**** SOURCE DOCUMENT ****
I had originally been thinking that if the transcription (in its latest state, so not necessarily the field transcription) and the translation (excluding spaces at the edges) are exactly the same, then the entries could be merged. For the other fields, if they only occur for one entry or not another, or are exactly the same for both entries, then one could use that common value. For other fields that do not match, one could combine them for the merged entry.

But would this result in ambiguous cases?

fbanados commented 2 months ago

I don't think it results in ambiguous cases. I was designing an interface for automatically listing all possible candidates, but that will be unneccessary once all the ambiguous cases are dealt with. Also I would not be surprised if that would lead the interface to take too long to load and timeout, so I think it's better to have the automatic merging done separately. In general, automatically merging can be done with a manage.py command, and we can keep the interface just for search and merge.

fbanados commented 2 months ago

Code is ready, action to decide on running django command on server to be discussed via email.

aarppe commented 2 months ago

Adding the linguist-administrator role is needed for linguists to undertake merging of individual items. That would be useful as checking the behavior with indidivual entries, before/instead of running merging whole-sale computationally.

aarppe commented 2 weeks ago

@fbanados I don't think we need to delay this any further, as I've been able to observe that the merging of individual entries has worked properly - so we can proceed with computationally merging all the entries for which the transcriptions and translations are exactly the same.

fbanados commented 2 weeks ago

I will make a database backup before merging

fbanados commented 2 weeks ago

Entries merged.
**** DATA ****
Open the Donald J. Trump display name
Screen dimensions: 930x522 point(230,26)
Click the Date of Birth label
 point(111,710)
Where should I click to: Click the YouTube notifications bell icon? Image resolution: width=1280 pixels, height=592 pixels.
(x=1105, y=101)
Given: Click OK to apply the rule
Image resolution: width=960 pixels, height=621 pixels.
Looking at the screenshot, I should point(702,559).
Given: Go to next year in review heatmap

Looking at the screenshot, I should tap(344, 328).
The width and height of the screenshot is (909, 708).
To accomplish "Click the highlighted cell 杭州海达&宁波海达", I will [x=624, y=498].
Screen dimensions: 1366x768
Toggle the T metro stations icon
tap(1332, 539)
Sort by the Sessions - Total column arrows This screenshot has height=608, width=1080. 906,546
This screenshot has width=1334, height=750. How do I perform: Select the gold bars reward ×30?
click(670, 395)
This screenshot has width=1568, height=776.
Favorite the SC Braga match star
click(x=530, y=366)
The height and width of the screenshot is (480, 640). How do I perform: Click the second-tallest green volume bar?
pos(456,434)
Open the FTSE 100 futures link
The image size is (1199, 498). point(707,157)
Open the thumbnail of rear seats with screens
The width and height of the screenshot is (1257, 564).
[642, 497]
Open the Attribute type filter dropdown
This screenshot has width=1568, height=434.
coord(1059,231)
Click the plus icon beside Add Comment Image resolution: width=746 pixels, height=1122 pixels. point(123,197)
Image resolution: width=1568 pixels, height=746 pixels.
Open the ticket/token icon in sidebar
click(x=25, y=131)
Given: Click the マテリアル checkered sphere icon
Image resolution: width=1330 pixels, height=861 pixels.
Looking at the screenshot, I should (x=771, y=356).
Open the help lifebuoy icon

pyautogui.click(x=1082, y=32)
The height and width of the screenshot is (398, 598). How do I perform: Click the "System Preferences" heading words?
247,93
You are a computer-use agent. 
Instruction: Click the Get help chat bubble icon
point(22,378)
****
◆ **WORK TO COMPLETE**
Do these statements agree with the thread on merging entries? For each, answer yes or no and quote the deciding words.
(a) A database backup was to be made before the merge.
(b) The automatic merging was to be built into the search and merge interface.
(c) Spaces at the edges of the translation count when comparing two entries.
Answer from the thread on merging entries alone, not from the lines.

◆ **OUTPUT OF THE TASK**
(a) Yes: "I will make a database backup before merging"
(b) No: "I think it's better to have the automatic merging done separately"
(c) No: "the translation (excluding spaces at the edges)"